— Begin —

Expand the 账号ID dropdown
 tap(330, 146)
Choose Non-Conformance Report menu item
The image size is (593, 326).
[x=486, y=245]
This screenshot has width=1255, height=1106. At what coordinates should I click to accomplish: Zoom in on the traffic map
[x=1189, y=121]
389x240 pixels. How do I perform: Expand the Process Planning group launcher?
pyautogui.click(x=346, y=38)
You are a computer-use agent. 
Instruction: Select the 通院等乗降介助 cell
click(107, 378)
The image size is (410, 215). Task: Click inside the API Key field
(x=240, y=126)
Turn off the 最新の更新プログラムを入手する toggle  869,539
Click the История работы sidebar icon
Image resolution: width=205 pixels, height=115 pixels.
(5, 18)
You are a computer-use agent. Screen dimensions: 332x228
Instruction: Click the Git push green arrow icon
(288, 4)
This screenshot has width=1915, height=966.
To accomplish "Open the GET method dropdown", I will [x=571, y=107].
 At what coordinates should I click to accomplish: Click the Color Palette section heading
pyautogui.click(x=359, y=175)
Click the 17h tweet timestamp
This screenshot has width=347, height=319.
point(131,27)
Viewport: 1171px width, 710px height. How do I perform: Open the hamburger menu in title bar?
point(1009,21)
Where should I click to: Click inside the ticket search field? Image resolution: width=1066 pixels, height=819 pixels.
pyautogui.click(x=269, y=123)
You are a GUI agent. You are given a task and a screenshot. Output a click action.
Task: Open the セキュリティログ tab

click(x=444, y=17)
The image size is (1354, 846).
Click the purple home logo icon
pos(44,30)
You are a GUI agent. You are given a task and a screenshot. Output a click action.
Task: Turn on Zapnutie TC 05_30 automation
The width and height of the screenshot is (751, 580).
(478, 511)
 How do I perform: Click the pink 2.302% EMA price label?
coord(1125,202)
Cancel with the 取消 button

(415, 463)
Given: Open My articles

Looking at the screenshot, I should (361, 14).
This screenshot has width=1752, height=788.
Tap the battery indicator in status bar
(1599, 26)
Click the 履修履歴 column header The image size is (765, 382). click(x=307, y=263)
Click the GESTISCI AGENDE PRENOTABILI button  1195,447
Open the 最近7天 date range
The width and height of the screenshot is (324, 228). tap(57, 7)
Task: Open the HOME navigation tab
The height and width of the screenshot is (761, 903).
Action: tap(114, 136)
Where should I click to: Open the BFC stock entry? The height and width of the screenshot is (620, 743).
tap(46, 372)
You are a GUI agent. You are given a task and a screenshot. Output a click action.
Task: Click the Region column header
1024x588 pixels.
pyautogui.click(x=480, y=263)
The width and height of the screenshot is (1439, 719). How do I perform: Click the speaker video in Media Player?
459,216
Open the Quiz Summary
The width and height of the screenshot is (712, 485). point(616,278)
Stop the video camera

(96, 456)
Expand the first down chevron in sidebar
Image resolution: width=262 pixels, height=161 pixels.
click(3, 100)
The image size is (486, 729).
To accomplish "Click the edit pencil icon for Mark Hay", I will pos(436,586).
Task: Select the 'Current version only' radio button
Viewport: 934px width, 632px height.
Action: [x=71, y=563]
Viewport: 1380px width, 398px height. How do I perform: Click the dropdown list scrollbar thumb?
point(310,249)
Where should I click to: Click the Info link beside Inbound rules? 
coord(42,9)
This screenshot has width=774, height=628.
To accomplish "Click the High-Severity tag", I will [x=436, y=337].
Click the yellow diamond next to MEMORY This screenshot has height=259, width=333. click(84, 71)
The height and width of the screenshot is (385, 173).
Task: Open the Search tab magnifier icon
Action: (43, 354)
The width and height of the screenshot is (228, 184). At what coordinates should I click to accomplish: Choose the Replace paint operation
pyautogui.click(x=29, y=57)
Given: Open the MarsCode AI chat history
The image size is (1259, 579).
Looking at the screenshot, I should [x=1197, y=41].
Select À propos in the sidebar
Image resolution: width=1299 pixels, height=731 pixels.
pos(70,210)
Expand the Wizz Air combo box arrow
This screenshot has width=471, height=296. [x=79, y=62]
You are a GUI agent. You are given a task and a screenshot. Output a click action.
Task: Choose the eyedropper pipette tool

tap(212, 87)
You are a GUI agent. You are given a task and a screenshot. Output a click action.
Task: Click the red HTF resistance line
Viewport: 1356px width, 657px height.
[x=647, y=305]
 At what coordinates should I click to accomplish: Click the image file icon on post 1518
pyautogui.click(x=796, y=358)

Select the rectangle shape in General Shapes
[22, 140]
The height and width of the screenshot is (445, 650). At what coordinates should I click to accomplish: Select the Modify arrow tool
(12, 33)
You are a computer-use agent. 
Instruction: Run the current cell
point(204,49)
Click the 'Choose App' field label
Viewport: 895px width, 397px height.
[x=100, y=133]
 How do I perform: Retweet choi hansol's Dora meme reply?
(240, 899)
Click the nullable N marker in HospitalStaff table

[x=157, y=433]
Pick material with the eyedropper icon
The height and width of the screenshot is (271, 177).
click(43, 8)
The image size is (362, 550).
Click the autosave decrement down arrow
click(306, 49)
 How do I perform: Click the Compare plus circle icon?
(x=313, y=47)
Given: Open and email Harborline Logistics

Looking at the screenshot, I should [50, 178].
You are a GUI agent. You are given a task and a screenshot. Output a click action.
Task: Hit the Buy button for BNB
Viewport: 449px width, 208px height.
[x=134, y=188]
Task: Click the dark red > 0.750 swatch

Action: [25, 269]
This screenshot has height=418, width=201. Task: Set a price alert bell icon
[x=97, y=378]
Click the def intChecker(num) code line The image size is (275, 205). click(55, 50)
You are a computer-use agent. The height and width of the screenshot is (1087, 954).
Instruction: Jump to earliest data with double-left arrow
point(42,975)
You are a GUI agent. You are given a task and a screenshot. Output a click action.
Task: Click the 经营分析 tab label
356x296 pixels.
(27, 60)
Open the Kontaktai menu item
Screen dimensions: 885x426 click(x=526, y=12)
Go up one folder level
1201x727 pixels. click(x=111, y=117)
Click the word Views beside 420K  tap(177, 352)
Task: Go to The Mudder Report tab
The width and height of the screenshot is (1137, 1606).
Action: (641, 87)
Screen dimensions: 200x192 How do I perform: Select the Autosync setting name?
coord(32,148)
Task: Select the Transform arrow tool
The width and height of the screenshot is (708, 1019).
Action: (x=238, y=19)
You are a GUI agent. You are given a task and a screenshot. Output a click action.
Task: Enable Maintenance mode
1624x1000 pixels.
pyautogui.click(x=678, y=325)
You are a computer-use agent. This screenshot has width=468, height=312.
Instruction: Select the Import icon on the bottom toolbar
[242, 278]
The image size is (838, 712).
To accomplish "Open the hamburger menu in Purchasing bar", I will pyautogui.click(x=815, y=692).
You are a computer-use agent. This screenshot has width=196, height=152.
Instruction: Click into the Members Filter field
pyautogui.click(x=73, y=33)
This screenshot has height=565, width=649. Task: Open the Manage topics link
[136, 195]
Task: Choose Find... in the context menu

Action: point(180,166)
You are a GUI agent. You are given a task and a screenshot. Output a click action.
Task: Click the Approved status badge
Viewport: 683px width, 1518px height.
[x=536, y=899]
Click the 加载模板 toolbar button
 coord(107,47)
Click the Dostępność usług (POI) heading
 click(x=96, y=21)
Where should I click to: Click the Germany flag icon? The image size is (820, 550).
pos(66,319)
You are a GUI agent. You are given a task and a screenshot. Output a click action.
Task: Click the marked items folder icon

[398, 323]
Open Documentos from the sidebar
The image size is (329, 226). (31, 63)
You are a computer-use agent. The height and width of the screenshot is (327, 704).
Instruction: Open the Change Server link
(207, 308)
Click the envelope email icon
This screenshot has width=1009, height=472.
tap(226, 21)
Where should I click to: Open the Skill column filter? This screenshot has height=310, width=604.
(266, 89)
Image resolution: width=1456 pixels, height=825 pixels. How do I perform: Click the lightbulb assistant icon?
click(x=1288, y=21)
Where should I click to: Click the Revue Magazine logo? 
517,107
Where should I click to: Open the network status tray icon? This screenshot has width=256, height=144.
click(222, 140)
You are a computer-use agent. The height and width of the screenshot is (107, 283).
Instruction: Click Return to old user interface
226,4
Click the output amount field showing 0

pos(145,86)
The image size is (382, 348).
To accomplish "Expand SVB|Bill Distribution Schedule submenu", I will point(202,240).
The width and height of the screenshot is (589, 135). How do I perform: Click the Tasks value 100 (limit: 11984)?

— End —

What the task asks:
State how many lines of the records contain the word "button", taking case into account, and give only that number.

Answer to this exercise:
5